Saturday, January 28, 2012

Our Sexuality will Only Limit Us....If we choose to define ourselves by it

Even before I converted and the clouds cleared and the greys became vibrant with color and stopped melting away as I reached out to touch them;  even before love became palpable, solid, foundational, even before I found my mother, my Church, my life-giving inspiration; even then, I knew there was something wrong with defining myself or anyone else by sexual impulse.

And, yes, I say wrong.  Is it not obvious?  Look at all you are: your kindness or your competence, the ways you serve, the moments of joy you share with treasured ones?  All of those exist with or without sexuality.  And, more important, God loves you tremendously, even if no one else does.

Some people in this world will never have a sexual partner.  Some will make this choice.  Some will have no choice in the matter.  But, regardless, God will give the graces necessary to survive.  Moreover we must trust that heaven will bring joys unknown...and a life pulsating with fulfillment.  Our disability, our talent, our failure, our dreams...these worldly things...these are not us.  We are greater.  We are God's children....so loved.  Not limited.

Sexual impulse is something in us, not bad, but not sophisticated enough or divine enough, that it ought to drive us.  And, certainly, it is not important enought to define us.
I was impressed to see that Tim Gunn knows this.  Although he seems not to have a worldview with which to undergird his innate knowledge, nonetheless he realizes that self-control is not a bad word (or two if you're going to nit-pick).  As someone who loves to watch Project Runway (during my rare forays into mainstream media), I really appreciated this...and my respect for Tim Gunn went up two notches.
Amazing to me, though, that this is so "mind-blowing" to everyone...I mean I know it is, but it's so sad to me.  We are so much more than our sexuality!  Here's a quote from the above-cited article that is almost too much for me.
"Tim Gunn -- the sartorially dapper mentor on "Project Runway," the new co-host of "The Revolution," and an all-around congenial gay guy -- blew the nation's mind this week with his revelation that he hasn't had sex in 29 years.

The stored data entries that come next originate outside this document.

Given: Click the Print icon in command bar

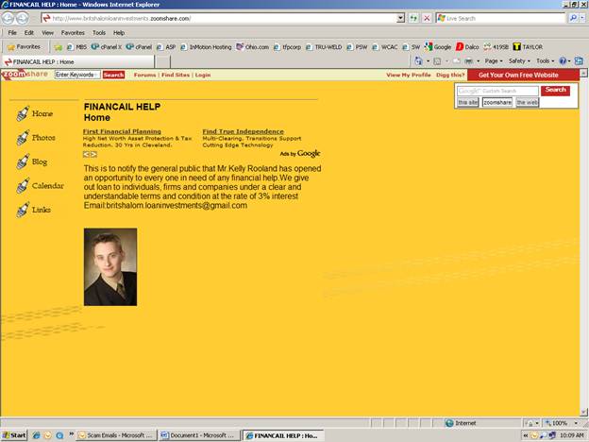Looking at the screenshot, I should click(468, 60).
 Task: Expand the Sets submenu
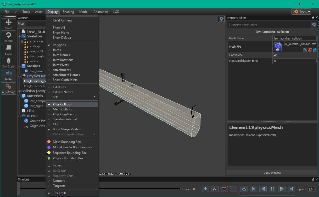point(72,97)
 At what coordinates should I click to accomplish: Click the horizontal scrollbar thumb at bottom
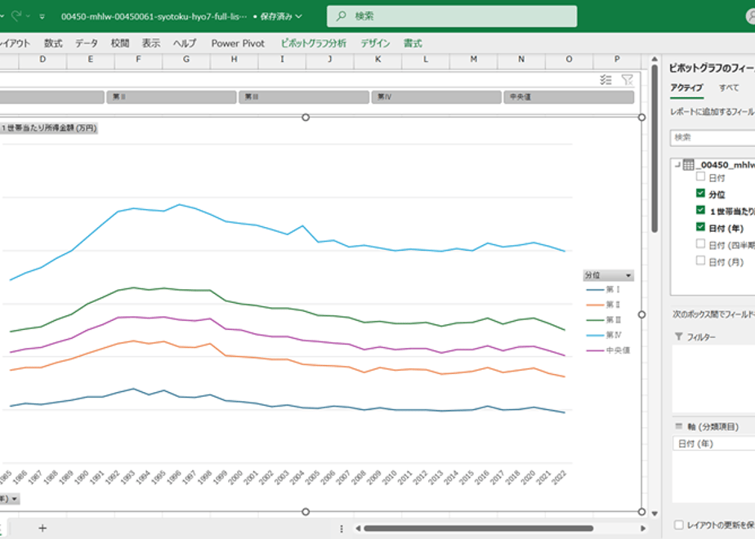pos(479,528)
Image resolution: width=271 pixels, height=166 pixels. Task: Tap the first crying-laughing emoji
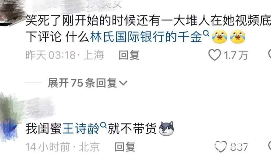click(x=220, y=37)
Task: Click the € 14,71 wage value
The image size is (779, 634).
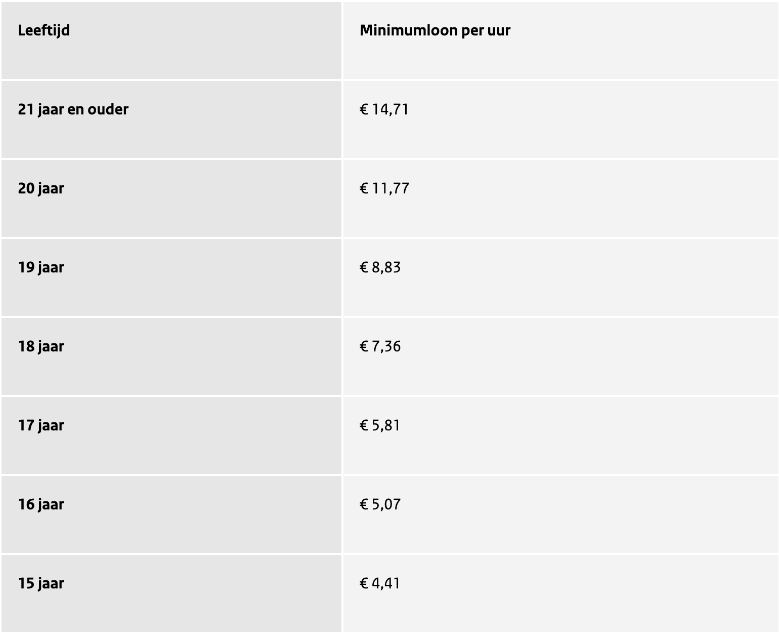Action: [384, 109]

And he's totally OK with it.
Gunn's comments came during an episode of ABC's "The Revolution" -- you can watch it above -- and were greeted with cheers from the audience.
Today, "Tim Gunn" was one of the mostly [sic] widely searched terms on Google, partly because such an admission was shocking even in a world that thrives on TMI.
It also got us thinking: How weird is it to go without sex for 29 years?"
 Really?  It has to be weird to go without sex for 29 years?  I've seen others insinuate that he must be "doing other things" or looking at porn to be able to maintain his celibacy.  I would argue quite the opposite - the more you engage in sexual habits, the more you build the sexual habit.  But that's a post for another day.

Not so long ago, I think, we would have thought the person who thought about sex constantly to be the weird one, or even the perverse one.

I wish we would all reclaim some innocence.